Work to be completed ->
Here the job is to transcribe only the lines from the one containing "The height and" through the last line below, exactly as written; please leave out pictures.

Given records ->
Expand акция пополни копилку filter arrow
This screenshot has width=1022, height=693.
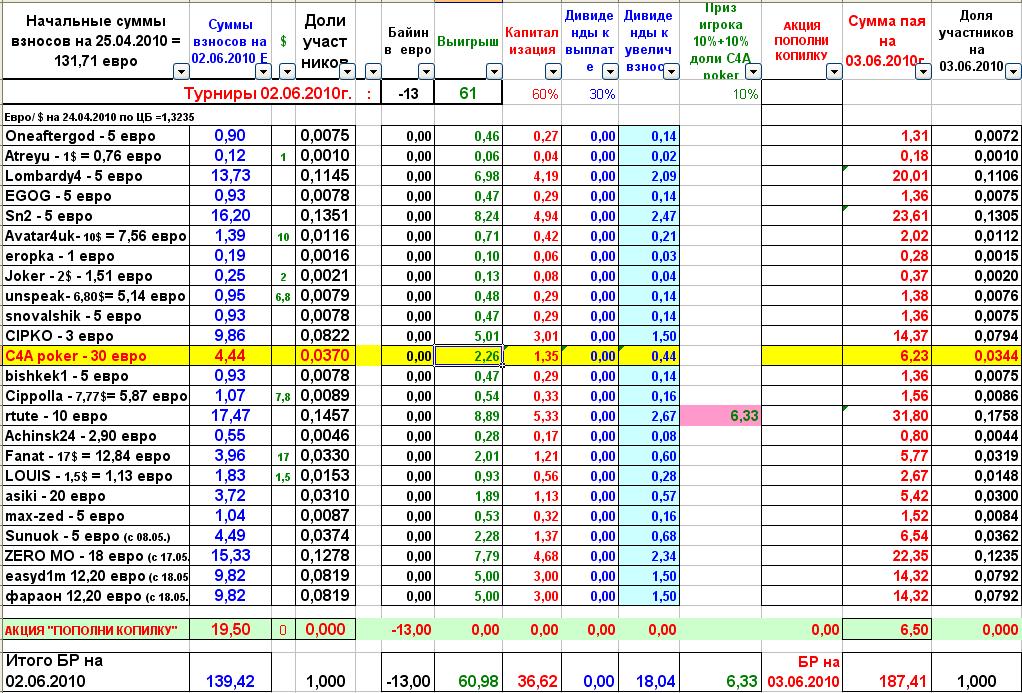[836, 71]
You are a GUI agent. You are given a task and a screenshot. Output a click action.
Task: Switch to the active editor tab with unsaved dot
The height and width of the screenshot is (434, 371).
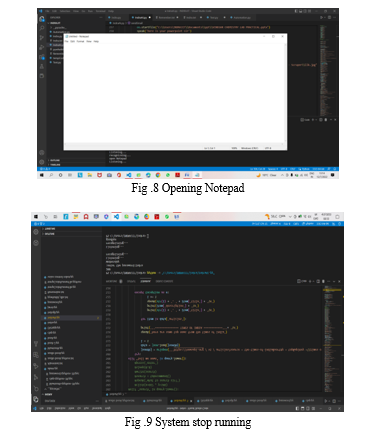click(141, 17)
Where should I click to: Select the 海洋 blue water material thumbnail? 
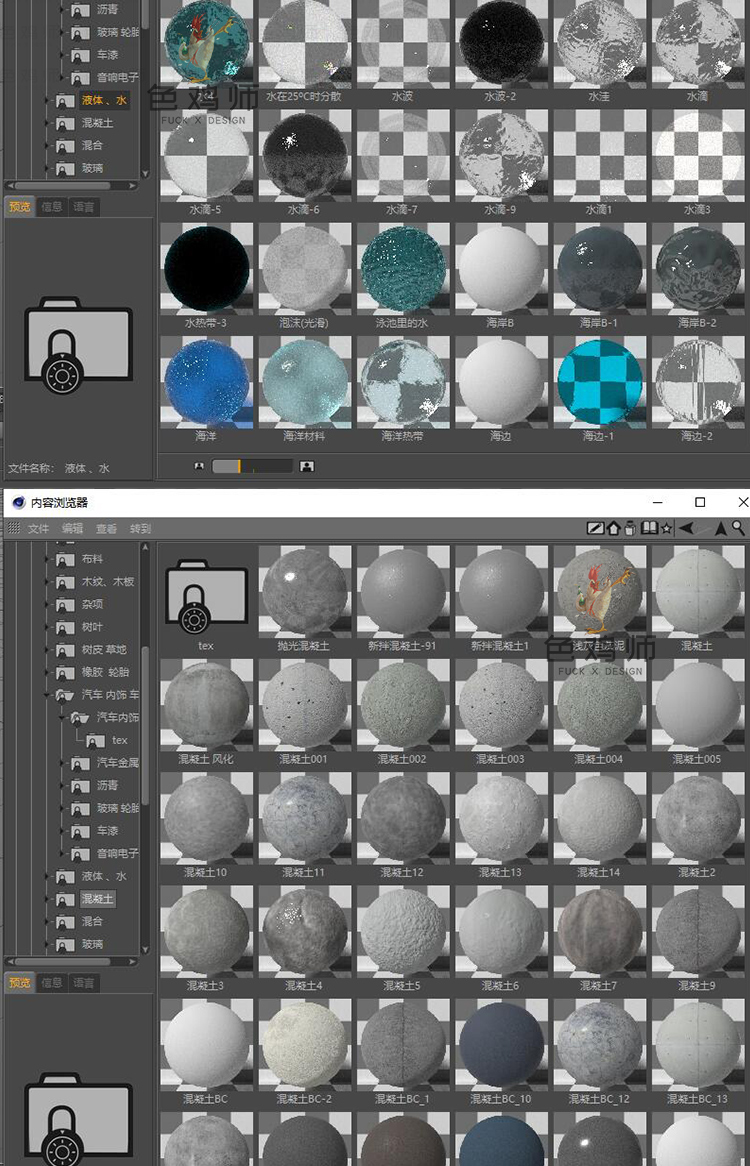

Answer to this problem ->
The height and width of the screenshot is (434, 371).
click(141, 17)
Where should I click to: Select the 海洋 blue water material thumbnail? 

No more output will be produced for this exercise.